[Collected data]

○ ○ ○ ○ ○ ○ ○

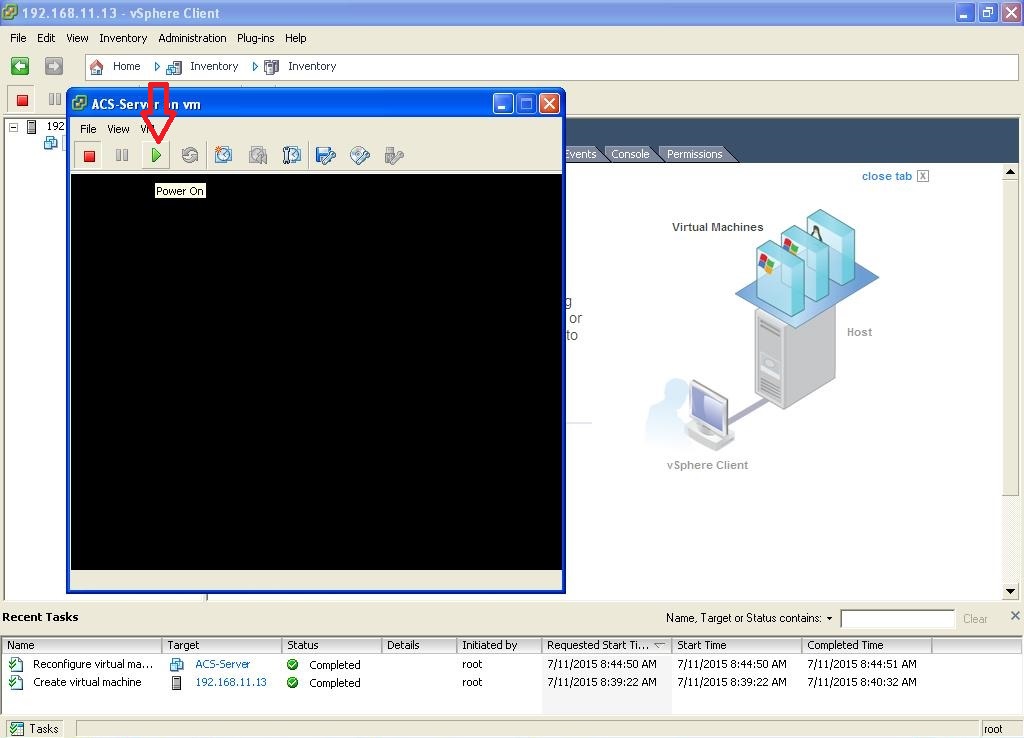Click the green Power On button in console
This screenshot has width=1024, height=738.
(156, 155)
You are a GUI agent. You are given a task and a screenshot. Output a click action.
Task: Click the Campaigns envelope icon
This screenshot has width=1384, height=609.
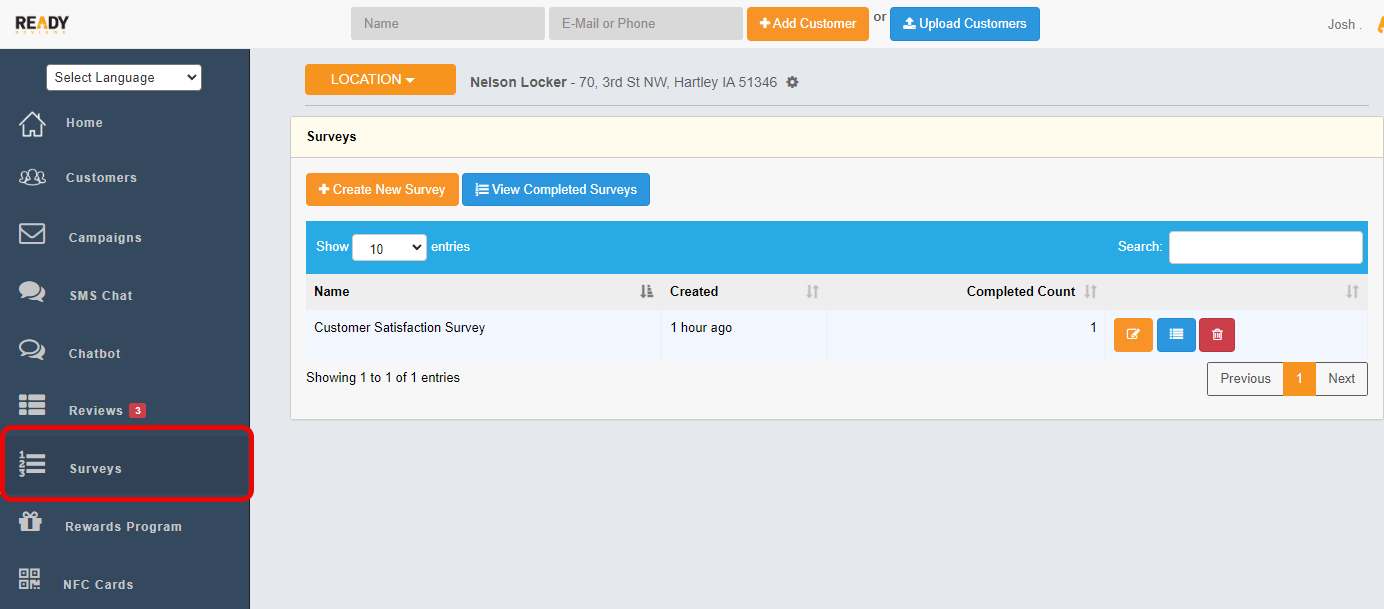32,234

○ ○ ○ ○ ○ ○ ○

▶ [PROBLEM TO WORK ON]: Please transcribe, with no additions, the lines starting at the one that contains "You are a GUI" and running through the last line of the entries, inclusive. Leave the pictures out.

▶ [TASK SOLUTION]:
You are a GUI agent. You are given a task and a screenshot. Output a click action.
Task: Click the Campaigns envelope icon
This screenshot has width=1384, height=609.
32,234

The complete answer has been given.